Why change the system at all?

As a teacher, observations were always something I looked forward to and the feedback was always perceptive and interesting to receive. The detailed notes and the general comments the observer provided always got a second reading at a later date (or repeated readings if there was anything particularly glowing) and I always decided to make changes to classroom practice based on the recommendations or criticisms that were made, regardless of whether those changes were actually made.

That said, there was always a sense that this was all a bit piecemeal, and there was often little or no follow-up in subsequent observations. If there was any, it came by dint of the fact that the observer was the same as last time, and on those occasions feedback put in the context of previous performance always had more meaning.

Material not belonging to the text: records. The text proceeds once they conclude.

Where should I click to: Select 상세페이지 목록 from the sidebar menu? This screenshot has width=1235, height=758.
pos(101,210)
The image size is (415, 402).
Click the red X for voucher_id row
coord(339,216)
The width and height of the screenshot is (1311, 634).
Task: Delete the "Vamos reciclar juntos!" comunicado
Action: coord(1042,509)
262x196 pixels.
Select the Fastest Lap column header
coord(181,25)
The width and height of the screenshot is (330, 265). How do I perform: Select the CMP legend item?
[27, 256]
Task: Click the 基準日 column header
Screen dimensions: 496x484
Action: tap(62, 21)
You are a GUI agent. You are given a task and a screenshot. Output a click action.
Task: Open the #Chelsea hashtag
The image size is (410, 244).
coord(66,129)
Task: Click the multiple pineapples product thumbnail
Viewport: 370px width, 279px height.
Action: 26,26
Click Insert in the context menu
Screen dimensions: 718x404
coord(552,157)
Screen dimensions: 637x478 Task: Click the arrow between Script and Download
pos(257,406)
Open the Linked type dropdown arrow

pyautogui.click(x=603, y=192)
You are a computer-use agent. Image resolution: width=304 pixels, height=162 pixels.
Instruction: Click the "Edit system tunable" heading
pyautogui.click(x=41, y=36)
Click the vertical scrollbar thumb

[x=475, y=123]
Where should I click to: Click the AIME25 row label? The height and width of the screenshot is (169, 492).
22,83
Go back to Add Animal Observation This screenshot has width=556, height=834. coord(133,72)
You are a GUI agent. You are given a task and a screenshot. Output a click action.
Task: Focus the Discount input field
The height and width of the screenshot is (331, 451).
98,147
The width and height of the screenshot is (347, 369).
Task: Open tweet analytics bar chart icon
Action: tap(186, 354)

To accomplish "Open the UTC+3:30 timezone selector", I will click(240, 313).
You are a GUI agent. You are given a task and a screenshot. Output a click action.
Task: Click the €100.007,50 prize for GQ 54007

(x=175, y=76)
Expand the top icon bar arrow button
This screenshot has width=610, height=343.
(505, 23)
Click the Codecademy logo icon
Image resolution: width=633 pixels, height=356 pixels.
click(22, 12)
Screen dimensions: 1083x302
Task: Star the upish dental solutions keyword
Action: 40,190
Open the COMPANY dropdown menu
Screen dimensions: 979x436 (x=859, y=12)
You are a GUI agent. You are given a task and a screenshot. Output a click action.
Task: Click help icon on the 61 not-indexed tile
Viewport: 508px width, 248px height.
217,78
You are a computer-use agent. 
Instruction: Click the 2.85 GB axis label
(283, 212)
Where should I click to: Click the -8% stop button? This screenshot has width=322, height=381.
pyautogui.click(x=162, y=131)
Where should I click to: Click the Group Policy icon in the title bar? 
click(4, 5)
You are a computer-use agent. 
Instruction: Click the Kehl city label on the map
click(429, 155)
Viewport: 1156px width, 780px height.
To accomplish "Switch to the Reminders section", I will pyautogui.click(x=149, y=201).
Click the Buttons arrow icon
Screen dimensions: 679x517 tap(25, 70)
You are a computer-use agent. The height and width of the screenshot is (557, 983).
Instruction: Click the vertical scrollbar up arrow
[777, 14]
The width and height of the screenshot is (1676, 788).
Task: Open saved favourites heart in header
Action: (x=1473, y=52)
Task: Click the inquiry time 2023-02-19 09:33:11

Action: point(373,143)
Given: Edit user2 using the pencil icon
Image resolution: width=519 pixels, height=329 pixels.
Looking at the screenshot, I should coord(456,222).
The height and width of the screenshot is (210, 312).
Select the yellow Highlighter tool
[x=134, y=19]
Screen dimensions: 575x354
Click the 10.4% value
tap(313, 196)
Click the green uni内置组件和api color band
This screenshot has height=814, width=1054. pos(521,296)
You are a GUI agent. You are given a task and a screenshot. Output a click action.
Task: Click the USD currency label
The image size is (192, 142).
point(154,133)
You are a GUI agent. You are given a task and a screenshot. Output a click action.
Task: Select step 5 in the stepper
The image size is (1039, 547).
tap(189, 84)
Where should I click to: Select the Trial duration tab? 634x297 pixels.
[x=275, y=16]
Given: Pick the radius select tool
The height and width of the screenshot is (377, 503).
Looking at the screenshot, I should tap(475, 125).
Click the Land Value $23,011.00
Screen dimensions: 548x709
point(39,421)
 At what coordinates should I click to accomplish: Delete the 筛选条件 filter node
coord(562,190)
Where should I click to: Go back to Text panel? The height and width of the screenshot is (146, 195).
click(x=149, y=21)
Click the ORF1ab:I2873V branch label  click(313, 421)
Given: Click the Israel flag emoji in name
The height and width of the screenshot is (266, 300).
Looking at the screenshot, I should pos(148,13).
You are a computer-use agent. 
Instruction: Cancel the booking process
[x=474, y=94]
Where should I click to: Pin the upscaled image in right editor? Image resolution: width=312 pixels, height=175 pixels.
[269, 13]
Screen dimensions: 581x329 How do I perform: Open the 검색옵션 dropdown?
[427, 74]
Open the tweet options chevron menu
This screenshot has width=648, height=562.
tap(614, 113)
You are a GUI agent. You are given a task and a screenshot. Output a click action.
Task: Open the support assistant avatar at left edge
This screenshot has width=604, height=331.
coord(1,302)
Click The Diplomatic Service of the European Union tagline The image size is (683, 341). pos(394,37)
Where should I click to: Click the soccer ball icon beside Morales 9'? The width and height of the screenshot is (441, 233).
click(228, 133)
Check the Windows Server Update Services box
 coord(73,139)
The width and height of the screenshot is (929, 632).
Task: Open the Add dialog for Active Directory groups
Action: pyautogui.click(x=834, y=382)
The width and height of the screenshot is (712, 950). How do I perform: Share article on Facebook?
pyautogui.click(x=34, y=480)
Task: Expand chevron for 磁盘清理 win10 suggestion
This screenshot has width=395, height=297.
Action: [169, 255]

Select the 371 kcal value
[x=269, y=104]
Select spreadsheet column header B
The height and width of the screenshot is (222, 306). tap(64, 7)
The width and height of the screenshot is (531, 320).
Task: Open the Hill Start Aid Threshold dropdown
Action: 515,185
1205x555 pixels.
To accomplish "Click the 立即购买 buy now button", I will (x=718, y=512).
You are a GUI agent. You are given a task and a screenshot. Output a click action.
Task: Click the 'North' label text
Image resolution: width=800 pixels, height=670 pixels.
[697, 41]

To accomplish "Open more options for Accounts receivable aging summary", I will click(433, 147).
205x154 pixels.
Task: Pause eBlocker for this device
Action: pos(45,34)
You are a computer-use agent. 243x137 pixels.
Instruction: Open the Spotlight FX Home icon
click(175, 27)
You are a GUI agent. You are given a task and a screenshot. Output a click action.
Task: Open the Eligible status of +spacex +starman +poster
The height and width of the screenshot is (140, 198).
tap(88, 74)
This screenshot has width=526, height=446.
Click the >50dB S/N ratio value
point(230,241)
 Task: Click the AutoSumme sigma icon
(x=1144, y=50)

Having it pointed out that something we are doing well is something we have previously done poorly gives food for thought on what has changed, and how that change came about. Similarly, a comment that something done poorly is something which has previously also been picked up on helps us to avoid dismissing it as a glitch; it is harder to say, “Yes, yes, but usually I don’t do it like that,” in the face of evidence that we have been seen doing it before. Conversely, failing to concept check in an observation when you have previously been commended on rigorous and effective concept checking allows you to see that this is probably not a systematic error in your teaching, and reflect on it accordingly.

Perhaps less obviously though, and yet more importantly in the long run, what I had previously been missing was a way to actually keep track of useful comments and decisions so they wouldn’t get lost; some way of recording it all in one place so that it was easily available. In short, a way to manage my professional development.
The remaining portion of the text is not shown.